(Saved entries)
*** Begin section ***

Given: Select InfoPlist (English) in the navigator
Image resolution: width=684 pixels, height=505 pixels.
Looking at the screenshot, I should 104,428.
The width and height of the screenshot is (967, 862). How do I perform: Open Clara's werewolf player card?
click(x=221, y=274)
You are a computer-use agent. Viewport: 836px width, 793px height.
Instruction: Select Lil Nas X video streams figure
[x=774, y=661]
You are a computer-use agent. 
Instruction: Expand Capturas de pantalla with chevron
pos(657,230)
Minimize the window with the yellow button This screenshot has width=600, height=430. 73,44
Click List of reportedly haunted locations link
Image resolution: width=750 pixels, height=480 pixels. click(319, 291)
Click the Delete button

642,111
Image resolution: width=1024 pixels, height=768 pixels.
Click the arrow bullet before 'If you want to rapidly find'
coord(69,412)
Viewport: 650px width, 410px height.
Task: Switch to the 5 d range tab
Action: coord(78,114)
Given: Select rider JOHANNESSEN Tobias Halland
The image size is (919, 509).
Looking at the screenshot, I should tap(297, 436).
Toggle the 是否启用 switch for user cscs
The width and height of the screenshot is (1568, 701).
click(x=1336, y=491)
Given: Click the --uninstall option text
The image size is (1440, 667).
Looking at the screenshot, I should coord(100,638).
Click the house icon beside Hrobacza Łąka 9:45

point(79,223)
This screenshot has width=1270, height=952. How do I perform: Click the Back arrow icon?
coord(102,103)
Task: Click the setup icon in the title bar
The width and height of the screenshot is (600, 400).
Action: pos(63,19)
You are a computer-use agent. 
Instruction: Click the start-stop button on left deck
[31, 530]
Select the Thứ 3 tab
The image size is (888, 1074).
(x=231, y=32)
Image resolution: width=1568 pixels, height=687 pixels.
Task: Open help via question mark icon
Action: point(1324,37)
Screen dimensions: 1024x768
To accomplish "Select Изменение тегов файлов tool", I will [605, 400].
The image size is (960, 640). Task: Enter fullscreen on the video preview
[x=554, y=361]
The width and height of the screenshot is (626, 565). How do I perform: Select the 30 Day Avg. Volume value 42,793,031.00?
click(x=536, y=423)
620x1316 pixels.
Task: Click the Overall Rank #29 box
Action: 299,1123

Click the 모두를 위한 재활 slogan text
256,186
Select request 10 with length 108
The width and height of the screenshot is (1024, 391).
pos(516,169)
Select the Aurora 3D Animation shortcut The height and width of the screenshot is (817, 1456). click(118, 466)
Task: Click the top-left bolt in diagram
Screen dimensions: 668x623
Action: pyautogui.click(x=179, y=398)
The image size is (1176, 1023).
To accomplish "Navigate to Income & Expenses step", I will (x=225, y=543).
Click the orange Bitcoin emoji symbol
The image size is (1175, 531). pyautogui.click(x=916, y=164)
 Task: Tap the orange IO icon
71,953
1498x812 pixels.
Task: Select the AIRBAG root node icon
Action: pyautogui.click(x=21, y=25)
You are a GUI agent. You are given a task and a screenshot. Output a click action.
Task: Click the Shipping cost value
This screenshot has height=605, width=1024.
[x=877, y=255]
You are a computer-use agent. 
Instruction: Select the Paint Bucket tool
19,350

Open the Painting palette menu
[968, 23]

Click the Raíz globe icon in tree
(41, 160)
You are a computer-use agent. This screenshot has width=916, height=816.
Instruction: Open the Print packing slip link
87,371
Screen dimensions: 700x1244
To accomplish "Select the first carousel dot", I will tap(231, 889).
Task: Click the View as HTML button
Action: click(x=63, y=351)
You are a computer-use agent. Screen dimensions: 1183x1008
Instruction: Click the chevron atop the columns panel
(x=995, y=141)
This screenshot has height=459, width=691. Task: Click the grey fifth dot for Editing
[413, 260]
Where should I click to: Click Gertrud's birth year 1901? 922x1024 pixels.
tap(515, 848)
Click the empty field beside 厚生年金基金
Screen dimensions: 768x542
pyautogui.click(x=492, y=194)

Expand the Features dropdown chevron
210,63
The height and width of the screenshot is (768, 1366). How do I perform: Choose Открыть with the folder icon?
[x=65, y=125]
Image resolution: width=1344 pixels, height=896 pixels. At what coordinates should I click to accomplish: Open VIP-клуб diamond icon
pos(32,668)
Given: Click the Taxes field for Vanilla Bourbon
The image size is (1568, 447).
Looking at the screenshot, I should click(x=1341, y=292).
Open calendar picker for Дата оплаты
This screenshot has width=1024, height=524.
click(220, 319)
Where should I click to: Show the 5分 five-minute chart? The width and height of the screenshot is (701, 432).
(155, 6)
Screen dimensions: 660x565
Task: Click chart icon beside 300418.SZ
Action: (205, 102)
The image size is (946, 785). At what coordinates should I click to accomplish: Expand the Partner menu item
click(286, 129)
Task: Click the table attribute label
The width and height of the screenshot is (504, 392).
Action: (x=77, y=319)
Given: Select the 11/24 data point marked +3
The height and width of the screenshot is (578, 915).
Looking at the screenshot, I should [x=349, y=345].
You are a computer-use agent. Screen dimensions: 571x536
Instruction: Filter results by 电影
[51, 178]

*** End section ***

PROBLEM REQUIREMENTS:
Write out only the lines from the very start of the entries above to the line that includes "Image resolution: width=1024", both ends included, each one unchanged.

ANSWER BOX:
Given: Select InfoPlist (English) in the navigator
Image resolution: width=684 pixels, height=505 pixels.
Looking at the screenshot, I should 104,428.
The width and height of the screenshot is (967, 862). How do I perform: Open Clara's werewolf player card?
click(x=221, y=274)
You are a computer-use agent. Viewport: 836px width, 793px height.
Instruction: Select Lil Nas X video streams figure
[x=774, y=661]
You are a computer-use agent. 
Instruction: Expand Capturas de pantalla with chevron
pos(657,230)
Minimize the window with the yellow button This screenshot has width=600, height=430. 73,44
Click List of reportedly haunted locations link
Image resolution: width=750 pixels, height=480 pixels. click(319, 291)
Click the Delete button

642,111
Image resolution: width=1024 pixels, height=768 pixels.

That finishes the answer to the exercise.